What you need to do:
State only how many lines below include the word "will".

(Material to process begins)

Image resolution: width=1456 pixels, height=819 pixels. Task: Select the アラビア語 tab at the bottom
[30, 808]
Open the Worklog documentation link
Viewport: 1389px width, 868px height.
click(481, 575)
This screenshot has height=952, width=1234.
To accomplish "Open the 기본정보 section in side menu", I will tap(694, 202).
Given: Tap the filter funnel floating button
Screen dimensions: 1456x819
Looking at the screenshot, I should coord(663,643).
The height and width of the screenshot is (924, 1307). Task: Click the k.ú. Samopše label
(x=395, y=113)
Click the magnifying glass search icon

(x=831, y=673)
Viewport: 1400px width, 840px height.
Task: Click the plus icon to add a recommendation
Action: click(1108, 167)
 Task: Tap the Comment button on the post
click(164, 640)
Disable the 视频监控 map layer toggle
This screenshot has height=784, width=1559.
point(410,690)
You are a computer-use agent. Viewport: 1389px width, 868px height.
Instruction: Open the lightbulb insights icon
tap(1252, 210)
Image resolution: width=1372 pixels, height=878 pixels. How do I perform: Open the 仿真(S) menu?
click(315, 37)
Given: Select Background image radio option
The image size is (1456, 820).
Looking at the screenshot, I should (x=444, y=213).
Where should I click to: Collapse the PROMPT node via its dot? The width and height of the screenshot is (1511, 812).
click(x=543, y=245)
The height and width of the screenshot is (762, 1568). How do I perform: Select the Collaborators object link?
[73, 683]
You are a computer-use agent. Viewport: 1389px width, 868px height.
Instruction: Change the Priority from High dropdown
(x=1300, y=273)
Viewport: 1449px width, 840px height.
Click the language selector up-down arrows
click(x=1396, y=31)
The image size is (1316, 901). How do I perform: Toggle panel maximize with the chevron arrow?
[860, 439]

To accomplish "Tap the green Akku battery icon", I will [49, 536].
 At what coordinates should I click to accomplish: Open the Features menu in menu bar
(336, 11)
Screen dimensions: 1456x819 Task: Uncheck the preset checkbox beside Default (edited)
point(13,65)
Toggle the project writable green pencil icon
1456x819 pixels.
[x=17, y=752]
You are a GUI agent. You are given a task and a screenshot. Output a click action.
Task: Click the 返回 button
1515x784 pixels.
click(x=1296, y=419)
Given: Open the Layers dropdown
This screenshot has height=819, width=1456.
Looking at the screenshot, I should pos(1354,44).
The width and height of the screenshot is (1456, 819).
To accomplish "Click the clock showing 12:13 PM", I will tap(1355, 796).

(Material to process ends)

Answer space:
3